Sanremo: greggi e like

Mengoni vince Sanremo. E la critica fa vincere Elio.
Nel suo piccolo, non per dargli troppo peso, è una di quelle inezie in cui però si legge anche altro. Perché è sempre la solita discrasia, e il solito cortocircuito di questo paese: il paese da una parte, e la sua classe dirigente dall’altra. E quindi, a dirla tutta: una classe dirigente scollata, che non è in grado di “scegliere” (dirigere) per il resto. Per una qualche ragione alta, o per un'idea di società, o semplicemente per indirizzare il resto delle cose. Sceglie, semplicemente, per compiacersi.
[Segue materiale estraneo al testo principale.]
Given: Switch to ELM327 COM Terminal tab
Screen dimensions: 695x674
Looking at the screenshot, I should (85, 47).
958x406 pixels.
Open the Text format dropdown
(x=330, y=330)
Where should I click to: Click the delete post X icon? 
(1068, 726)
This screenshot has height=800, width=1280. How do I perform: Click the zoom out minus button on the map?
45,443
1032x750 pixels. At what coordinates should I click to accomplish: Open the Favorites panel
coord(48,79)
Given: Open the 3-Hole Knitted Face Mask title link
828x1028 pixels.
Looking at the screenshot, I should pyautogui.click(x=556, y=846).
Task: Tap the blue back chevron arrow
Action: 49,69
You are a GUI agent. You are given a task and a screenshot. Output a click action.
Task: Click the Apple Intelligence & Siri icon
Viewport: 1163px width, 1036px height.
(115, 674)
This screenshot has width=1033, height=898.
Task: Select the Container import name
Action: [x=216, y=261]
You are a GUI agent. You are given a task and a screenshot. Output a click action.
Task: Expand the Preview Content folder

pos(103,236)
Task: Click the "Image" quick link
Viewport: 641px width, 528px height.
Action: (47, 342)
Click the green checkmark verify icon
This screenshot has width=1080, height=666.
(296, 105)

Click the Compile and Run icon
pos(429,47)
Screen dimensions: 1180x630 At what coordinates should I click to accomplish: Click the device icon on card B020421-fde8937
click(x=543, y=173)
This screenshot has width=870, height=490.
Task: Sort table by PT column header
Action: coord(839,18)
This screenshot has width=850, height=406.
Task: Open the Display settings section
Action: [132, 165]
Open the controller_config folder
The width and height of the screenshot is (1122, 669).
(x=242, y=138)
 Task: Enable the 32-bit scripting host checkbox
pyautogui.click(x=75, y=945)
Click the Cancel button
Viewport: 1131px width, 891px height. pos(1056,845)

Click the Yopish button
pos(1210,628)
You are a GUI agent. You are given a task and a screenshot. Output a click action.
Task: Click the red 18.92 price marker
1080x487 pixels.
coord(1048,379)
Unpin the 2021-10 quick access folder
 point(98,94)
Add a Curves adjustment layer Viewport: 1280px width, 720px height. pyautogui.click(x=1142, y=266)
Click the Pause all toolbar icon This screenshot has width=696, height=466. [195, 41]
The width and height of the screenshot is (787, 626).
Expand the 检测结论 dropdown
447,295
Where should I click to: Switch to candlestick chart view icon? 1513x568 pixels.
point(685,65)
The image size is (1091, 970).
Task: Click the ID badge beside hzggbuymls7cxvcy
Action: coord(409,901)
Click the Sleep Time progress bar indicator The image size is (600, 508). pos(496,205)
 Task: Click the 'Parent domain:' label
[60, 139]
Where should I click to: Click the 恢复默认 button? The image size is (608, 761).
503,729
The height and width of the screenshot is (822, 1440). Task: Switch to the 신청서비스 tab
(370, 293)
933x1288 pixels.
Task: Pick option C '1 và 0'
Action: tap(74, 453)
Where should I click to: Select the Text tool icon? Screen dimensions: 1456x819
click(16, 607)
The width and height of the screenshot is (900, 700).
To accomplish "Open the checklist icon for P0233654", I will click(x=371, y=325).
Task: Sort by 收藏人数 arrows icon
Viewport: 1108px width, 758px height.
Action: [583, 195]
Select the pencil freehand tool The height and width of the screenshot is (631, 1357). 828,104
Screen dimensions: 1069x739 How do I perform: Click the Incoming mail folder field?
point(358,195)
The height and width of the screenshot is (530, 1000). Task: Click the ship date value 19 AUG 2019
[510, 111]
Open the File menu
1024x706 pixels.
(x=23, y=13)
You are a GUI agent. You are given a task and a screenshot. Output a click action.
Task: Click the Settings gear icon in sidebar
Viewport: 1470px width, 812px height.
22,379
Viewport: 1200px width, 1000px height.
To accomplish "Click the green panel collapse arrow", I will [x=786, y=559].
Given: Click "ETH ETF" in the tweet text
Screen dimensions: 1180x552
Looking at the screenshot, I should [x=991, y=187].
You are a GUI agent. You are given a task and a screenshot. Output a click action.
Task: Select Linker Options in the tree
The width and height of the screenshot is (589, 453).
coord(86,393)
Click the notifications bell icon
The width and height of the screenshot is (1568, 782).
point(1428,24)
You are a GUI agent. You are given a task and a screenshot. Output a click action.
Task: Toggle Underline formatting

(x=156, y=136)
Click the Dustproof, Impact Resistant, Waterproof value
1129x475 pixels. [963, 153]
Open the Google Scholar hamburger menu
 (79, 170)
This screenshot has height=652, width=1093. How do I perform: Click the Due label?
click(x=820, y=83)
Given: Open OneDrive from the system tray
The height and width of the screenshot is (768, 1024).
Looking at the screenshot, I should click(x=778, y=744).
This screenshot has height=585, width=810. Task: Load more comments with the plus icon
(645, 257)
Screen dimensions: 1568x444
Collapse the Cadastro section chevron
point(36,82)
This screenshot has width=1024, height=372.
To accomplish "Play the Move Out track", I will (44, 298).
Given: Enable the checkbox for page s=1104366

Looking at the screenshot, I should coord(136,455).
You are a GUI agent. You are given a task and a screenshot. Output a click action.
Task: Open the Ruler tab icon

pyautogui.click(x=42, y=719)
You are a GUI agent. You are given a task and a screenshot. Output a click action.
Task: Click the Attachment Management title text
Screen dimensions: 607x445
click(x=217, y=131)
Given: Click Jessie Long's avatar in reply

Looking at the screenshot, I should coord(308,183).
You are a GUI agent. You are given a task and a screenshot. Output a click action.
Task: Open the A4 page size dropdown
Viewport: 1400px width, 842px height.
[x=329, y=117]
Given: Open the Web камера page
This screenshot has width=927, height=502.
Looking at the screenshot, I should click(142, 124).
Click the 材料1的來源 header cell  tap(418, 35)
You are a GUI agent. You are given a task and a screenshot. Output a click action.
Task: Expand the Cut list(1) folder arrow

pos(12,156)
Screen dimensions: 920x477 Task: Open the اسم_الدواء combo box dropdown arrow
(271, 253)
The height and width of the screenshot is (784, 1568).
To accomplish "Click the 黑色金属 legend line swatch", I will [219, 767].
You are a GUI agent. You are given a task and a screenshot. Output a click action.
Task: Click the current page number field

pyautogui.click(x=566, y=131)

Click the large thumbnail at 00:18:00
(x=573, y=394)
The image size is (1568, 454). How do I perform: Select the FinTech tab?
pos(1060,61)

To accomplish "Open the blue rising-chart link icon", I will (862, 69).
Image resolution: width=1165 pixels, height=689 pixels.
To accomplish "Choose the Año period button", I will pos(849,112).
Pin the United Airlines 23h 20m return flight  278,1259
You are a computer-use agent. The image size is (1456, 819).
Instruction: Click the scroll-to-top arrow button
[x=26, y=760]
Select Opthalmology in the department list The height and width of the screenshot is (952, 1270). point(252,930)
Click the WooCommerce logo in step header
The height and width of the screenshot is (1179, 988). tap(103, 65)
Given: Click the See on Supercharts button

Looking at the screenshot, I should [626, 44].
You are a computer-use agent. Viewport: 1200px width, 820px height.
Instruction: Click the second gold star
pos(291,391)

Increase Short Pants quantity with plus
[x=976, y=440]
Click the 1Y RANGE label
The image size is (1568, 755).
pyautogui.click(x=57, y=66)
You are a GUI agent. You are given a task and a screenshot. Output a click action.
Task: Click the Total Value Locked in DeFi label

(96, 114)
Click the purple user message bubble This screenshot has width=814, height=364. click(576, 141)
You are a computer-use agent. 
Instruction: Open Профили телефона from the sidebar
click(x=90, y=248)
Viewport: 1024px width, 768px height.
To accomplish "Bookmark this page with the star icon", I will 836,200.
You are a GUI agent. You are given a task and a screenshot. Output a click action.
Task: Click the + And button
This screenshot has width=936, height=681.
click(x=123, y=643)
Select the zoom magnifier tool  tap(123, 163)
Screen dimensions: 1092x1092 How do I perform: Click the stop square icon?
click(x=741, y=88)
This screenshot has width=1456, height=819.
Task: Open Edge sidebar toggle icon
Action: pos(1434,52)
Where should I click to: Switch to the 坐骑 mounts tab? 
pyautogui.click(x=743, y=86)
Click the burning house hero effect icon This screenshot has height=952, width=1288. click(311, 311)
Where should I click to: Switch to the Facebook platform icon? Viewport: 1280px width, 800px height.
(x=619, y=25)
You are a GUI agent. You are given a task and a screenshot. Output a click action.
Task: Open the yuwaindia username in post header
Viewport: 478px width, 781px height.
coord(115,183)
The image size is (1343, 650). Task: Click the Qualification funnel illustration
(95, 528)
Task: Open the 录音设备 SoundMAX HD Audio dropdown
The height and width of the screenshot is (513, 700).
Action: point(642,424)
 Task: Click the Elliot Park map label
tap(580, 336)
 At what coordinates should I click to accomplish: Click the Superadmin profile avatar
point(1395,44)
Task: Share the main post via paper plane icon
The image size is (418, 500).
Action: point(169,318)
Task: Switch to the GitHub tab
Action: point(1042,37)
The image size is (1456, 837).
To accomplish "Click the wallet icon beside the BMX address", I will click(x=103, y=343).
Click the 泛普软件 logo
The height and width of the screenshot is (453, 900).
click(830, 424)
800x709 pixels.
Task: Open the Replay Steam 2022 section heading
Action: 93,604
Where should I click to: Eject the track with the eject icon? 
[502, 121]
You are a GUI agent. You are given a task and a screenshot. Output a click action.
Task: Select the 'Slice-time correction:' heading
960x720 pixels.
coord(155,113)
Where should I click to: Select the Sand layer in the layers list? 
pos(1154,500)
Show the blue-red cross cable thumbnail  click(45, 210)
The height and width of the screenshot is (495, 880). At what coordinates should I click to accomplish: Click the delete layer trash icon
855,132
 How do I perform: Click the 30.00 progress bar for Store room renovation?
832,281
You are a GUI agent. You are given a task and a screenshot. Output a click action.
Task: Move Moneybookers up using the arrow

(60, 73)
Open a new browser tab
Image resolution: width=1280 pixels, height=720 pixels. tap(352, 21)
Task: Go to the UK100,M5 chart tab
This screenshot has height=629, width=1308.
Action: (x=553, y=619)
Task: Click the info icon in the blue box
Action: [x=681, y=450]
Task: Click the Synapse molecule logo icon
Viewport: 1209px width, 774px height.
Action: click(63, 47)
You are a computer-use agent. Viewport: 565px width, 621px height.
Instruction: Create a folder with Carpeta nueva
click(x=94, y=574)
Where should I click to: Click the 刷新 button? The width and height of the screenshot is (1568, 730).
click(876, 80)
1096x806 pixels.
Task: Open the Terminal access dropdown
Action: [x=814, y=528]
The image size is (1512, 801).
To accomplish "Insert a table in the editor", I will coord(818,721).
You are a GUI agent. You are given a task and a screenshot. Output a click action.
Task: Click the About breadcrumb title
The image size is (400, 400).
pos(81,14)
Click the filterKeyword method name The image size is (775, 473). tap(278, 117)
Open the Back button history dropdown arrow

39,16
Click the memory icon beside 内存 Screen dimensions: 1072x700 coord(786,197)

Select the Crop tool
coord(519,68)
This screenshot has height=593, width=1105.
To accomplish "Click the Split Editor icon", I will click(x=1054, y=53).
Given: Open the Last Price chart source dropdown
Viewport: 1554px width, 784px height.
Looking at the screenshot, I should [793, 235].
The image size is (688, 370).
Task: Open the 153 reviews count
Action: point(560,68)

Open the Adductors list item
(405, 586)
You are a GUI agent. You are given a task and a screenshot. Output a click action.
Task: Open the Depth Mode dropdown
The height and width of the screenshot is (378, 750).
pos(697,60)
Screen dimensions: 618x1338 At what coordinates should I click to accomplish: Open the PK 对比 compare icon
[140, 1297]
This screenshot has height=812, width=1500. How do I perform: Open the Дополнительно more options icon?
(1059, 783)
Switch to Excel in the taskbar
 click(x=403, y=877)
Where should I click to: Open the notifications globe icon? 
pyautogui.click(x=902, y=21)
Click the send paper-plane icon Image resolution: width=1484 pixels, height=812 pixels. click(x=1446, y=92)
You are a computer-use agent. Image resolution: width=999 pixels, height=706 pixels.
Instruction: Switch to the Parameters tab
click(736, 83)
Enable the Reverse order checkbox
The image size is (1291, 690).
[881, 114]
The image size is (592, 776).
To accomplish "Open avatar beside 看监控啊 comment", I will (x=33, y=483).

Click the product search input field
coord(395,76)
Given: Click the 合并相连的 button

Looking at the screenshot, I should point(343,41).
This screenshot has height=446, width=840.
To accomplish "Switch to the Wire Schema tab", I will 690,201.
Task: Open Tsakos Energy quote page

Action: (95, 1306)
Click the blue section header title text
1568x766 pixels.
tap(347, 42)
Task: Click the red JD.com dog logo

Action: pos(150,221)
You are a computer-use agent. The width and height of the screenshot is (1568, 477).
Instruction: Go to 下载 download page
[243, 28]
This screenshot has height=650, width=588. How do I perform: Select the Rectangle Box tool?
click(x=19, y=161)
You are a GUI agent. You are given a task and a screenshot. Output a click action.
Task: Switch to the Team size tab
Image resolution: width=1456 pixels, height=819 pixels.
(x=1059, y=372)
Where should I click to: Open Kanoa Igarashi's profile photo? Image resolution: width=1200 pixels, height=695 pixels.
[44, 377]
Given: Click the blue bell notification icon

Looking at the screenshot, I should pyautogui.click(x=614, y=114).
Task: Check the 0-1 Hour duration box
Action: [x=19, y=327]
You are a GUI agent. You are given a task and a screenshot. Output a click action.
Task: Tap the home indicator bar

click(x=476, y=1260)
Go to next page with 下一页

Perchè gli fa chic il rimando monotòno a Rossini, fa colto il culto del trash, e cova nel suo animo il piacere della dinstinzione, a tutti i costi, dal resto del coro. Più tutta una serie di ragioni personali, che vattelappesca, ma pur sempre personali.
Molto lontani dal compito, difficile, di avere il polso del paese (a cui Elio, ineluttabilmente, non piacerà mai), e provare a essere il perno su cui smuoverla. Avere un ruolo, dirigere il traffico. Che significa ascoltarla, capirla, proporre, e indirizzarla. Questi sono i compiti di una classe dirigente.
E invece, da decenni, abbiamo una “critica” che procede per “mi piace”, ovvero gli stessi criteri di selezione del resto del paese (il gusto). Criteri autoriferiti, e per questo inservibili. Criteri misurati con il termometro di una minoranza, e con un unità di misura incomprensibile ai più.
Se non hai una logica di selezione più “alta”, se non ti assumi la responsabilità del pastore, del vigile, del sacerdote (o come chiamarlo oggi, chissà) e invece hai gli stessi criteri di scelta dei più (il mi piace) vinceranno sempre i più. Non c’è storia.
E alla fine finisce che, chiusi nel mercatino delle proprie vanità, non si riesce più a dirigere niente, e non si fa altro da decenni, che lasciar vincere il più forte.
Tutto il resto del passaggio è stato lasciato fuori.